Kutipan Teks:
Apakah mudah kembali ke Jaman Purba?

Beberapa saat lalu kita mengalami masa eforia… masa kegembiraan yang hampir 2 tahun kita dihadapkan pada situasi pandemi yang mengharuskan mengubah seluruh tata cara kehidupan. Dan tak bisa dielakkan lagi hal ini juga kena pada situasi di dunia pendidikan. Khususnya sekolah-sekolah harus di tutup dan melakukan pembelajaran secara online. Waktu awal pandemi banyak yang jadi bingung karena dipaksa keadaan untuk bisa serba online (baca: digital). Dan akhirnya tak bisa ditolak, suka maupun tidak suka, digitalisasi sekolah harus dilaksanakan.

Bagi sebagian besar guru yang nyaman dengan offline harus berjuang 2x lebih berat. Perjuangan pertama adalah melawan dirinya sendiri yang tidak suka online atau serba digitalisasi. Setelah itu perjuangan kedua yaitu harus melatih diri untuk bisa menggunakan aplikasi dan lainnya yang serba online. Bisa Anda bayangkan betapa beratnya mereka harus mengubah diri.

 

Apalagi ada tuntutan dari pemerintah yang harus membuat silabus hanya 1 lembar saja. Banyak yang bingung, materi 1 semester atau ada juga yang 1 tahun harus dijelaskan dalam silabus 1 lembar. Sementara mereka (para guru) terbiasa membuat silabus itu berlembar-lembar. 

Kami bisa membayangkan dan melihat sendiri bagaimana seorang guru yang sudah terbiasa kelas offline harus melakukannya secara online. Ada yang belajar onlinenya memakai google classroom, zoom dan media lainnya. Bahkan cara mengajarnya juga hanya seperti memindahkan kelas offline seperti biasanya menjadi pengajaran online.

Cuplikan Data:
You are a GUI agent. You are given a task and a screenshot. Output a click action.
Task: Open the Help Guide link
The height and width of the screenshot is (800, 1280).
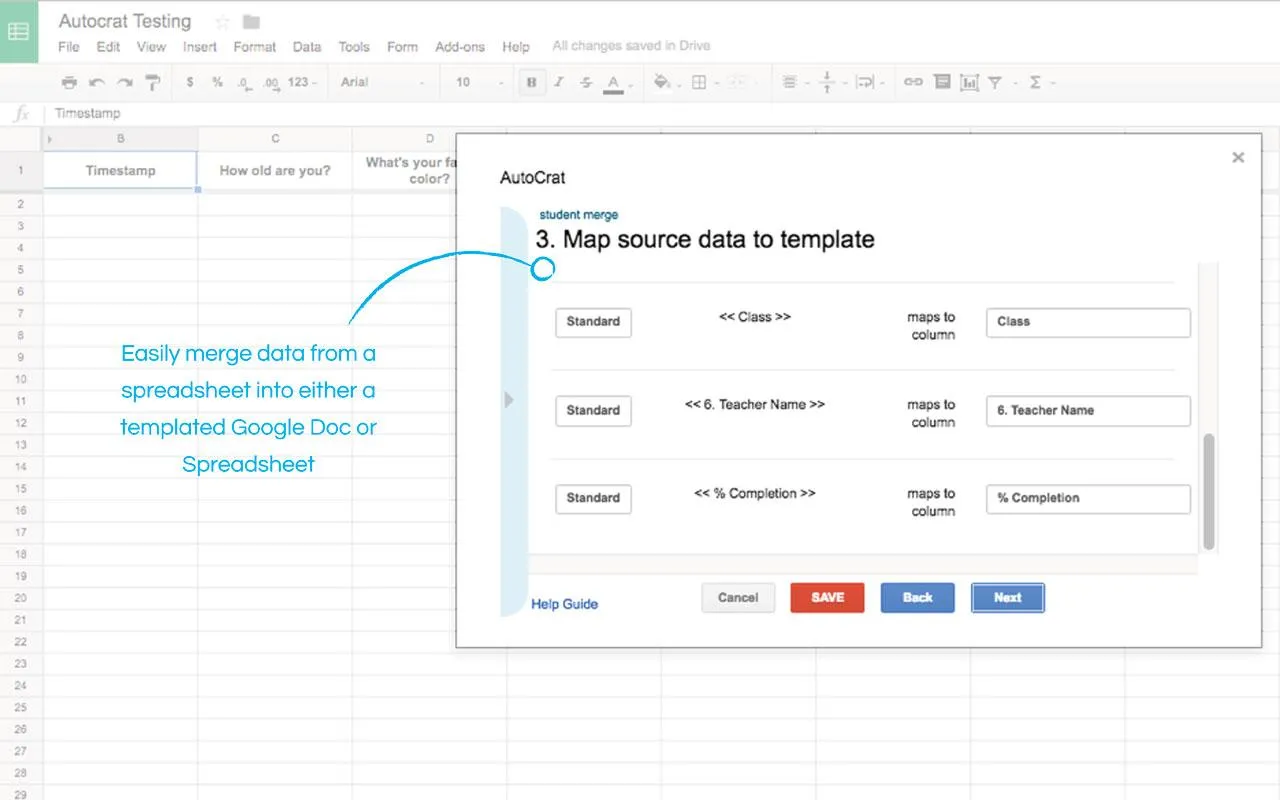[564, 604]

Soal Latihan:
1. Menurut kutipan teks, mengapa guru yang nyaman dengan kelas offline harus berjuang dua kali lebih berat? Jawab dalam satu sampai tiga kalimat.
2. Dalam kutipan teks, silabus yang dituntut pemerintah harus dibuat berapa lembar?
3. Ketik ulang bagian kutipan teks mulai dari "Kami bisa membayangkan" sampai dengan "menjadi pengajaran online.", termasuk kedua bagian itu.

Kunci Jawaban:
1. Mereka menghadapi dua perjuangan. Pertama, mereka harus melawan diri sendiri yang tidak suka online atau serba digital. Kedua, mereka harus melatih diri agar bisa menggunakan aplikasi dan sarana lain yang serba online.

2. Hanya satu lembar.

3.
Kami bisa membayangkan dan melihat sendiri bagaimana seorang guru yang sudah terbiasa kelas offline harus melakukannya secara online. Ada yang belajar onlinenya memakai google classroom, zoom dan media lainnya. Bahkan cara mengajarnya juga hanya seperti memindahkan kelas offline seperti biasanya menjadi pengajaran online.